Probabilistic Graphical Models (PGMs)

A probabilistic graphical model encodes a probability distribution into a graph so that graph algorithms can be used to perform inference. This turns probabilistic reasoning into a structured computational problem and ties it closely to the hardware that executes the updates.

Bayesian Networks and Markov Random Fields

Bayesian networks and Markov random fields are two forms of probabilistic structure. They both describe how variables relate but they do so in different ways.

The joint probability of variables A, B, C describes the probability that all of them occur together. Any variable can depend on many others but those dependencies can be expressed either as cause and effect or as correlations.

Bayesian Nets

Bayesian networks express dependencies as directed acyclic graphs.
Each arrow represents a conditional probability.
The entire joint distribution factors into a chain of conditional relationships without self reference.
These models are usually used to represent causal structure and the goal of inference is to compute the probability of any variable once evidence is known.

Markov Random Fields

Markov random fields use undirected graphs.
The joint probability is written as a product of potential functions over cliques of the graph.
These models represent relationships and correlations rather than directed causes.
Conditional independence arises when a set of variables blocks all paths between two subsets.

A key difference appears when two variables share a child:

Conditioning on the child makes the parents dependent in a Bayesian network but independent in an MRF.
This difference reflects the absence of directionality in MRFs.
A Bayesian network can always be converted to an MRF by moralizing the graph which means connecting all co parents and dropping directions.

Connecting PGMs to EBMs

Markov random fields provide a natural bridge from probabilistic graphical models to energy-based models (EBMs).
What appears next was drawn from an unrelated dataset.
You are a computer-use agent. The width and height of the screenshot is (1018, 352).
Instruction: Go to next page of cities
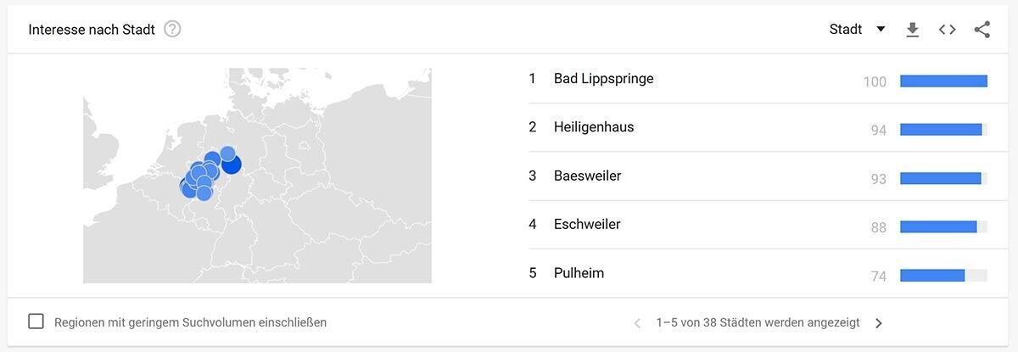pos(878,323)
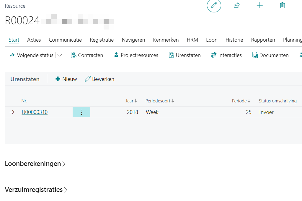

In an MRF, the joint distribution is written as a product of potential functions over cliques:

P(x) = \frac{1}{Z} \prod_{c} \psi_c(x_c)

If each potential is expressed as an exponential of a negative energy:

\psi_c(x_c) = \exp(-E_c(x_c))

then the joint becomes:

P(x) = \frac{1}{Z} \prod_{c} \exp(-E_c(x_c))      = \frac{1}{Z} \exp\left(-\sum_{c} E_c(x_c)\right)

Define:

E(x) = \sum_{c} E_c(x_c)

Then:

P(x) = \frac{1}{Z} \exp(-E(x))

This is exactly the form used in Energy Based Models, where a global energy function E(x) defines the probability distribution.

This shows that MRFs construct EBMs by decomposing the global energy into local clique-wise terms.
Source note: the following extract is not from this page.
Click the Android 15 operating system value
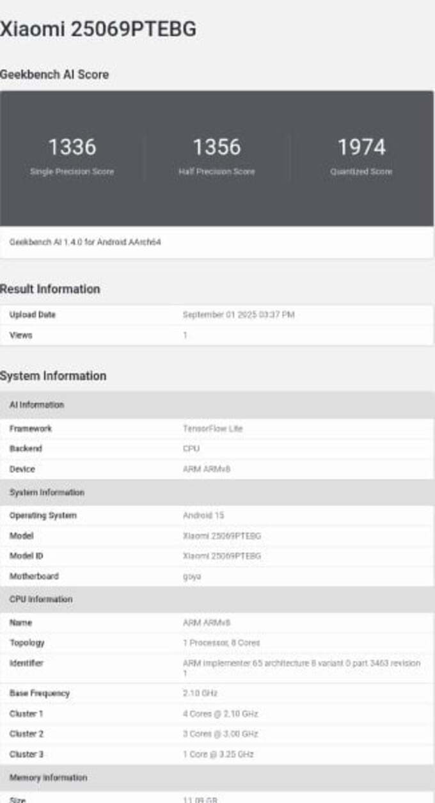 pos(203,516)
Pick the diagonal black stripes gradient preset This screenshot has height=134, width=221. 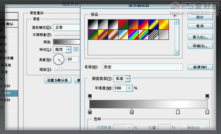click(x=153, y=34)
EBMs cannot be trained by standard gradient descent because the goal is not to find a single minimum. They require modeling the full energy landscape, which introduces a dependence on sampling during training.

MCMC methods explore that terrain by sampling it rather than collapsing to the lowest point. This is what ties EBMs to hardware designed for sampling and why probabilistic computation becomes central.

Sampling Tricks Like Tempering

Exact inference in these models is often intractable, which is why sampling-based methods become necessary.

Sampling methods determine how well a model explores its probability landscape.

Metropolis-Hastings
Simulated annealing
Parallel tempering

These techniques help chains move between high energy and low energy regions so they do not get stuck.

Parallel tempering runs multiple chains at different temperatures and occasionally swaps their states.

High temperature chains explore freely.
Low temperature chains refine the details.

These tricks improve mixing and help converge to the correct distribution. This makes hardware that can run many chains in parallel and generate randomness cheaply fundamentally advantageous.